PAM 3090 Strategic Advocacy: Lobbying and Interest Group Politics in Washington, D.C.
How is public policy really formed in the United States today? Who are the key actors and decision makers who shape the laws and regulations that impact us at the local, state and federal levels of government? Most importantly, how do private individuals (lobbyists, trade associations, media and other influencers) sway how laws, rules and regulations impact our daily lives? The goal of this course is to provide a foundation of how private influence impacts our public policy. Building upon this foundation, students will learn who the key policymakers are in the public sector alongside of those in the private sector who seek to influence them.

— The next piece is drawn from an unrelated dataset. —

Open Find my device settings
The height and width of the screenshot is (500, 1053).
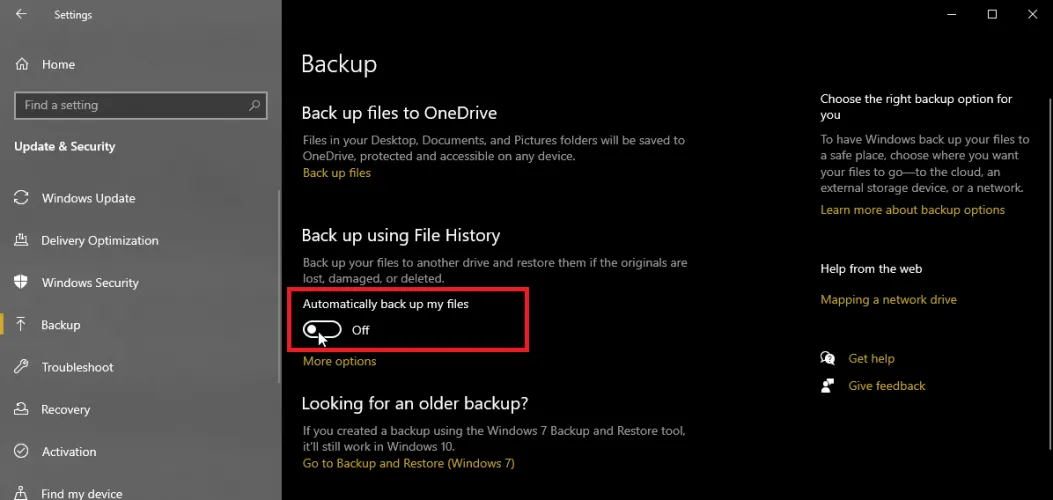81,493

Students will gain knowledge through academic texts looking at the role of interest group politics in America as well as the Instructor’s 30 years of experience working as a public policy practitioner working at the highest levels of government on Capitol Hill and the White House as well as being a former lobbyist and licensed attorney at law.

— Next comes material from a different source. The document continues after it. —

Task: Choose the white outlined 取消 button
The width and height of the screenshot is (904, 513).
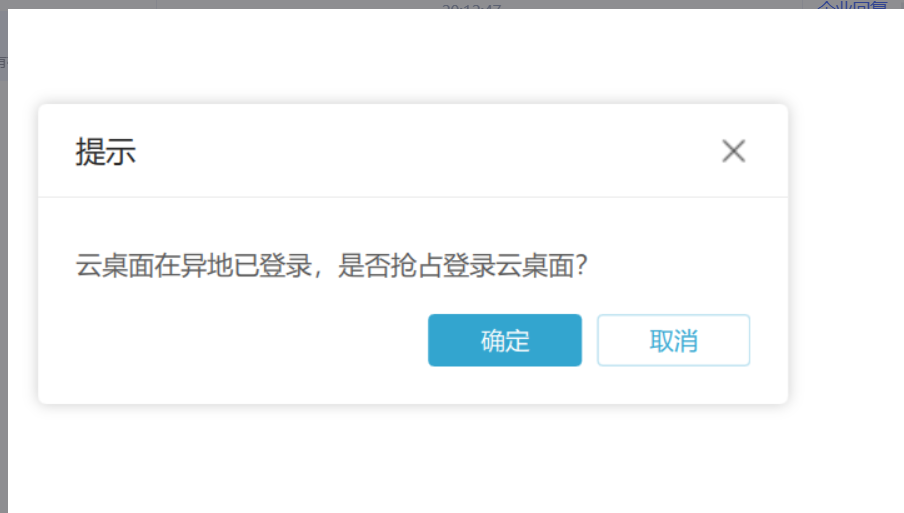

Outcome 1: This course examines how special interest groups seek to influence government policy, and the extent to which they succeed. This relates to outcomes of disciplinary knowledge (political science, law), applying multi-disciplinary perspectives, and policy analysis / public economics.
Outcome 2: This course develops students written and oral communication skills through several papers, a policy analysis assignment, and required participation in class discussion.
Outcome 3: This course develops students’ critical thinking skills. Students must understand and analyze various readings, and participate in class discussions, and make logical arguments in their written assignments.
Intended for Summer in Washington participants only
Recommended prerequisite: GOVT 1111.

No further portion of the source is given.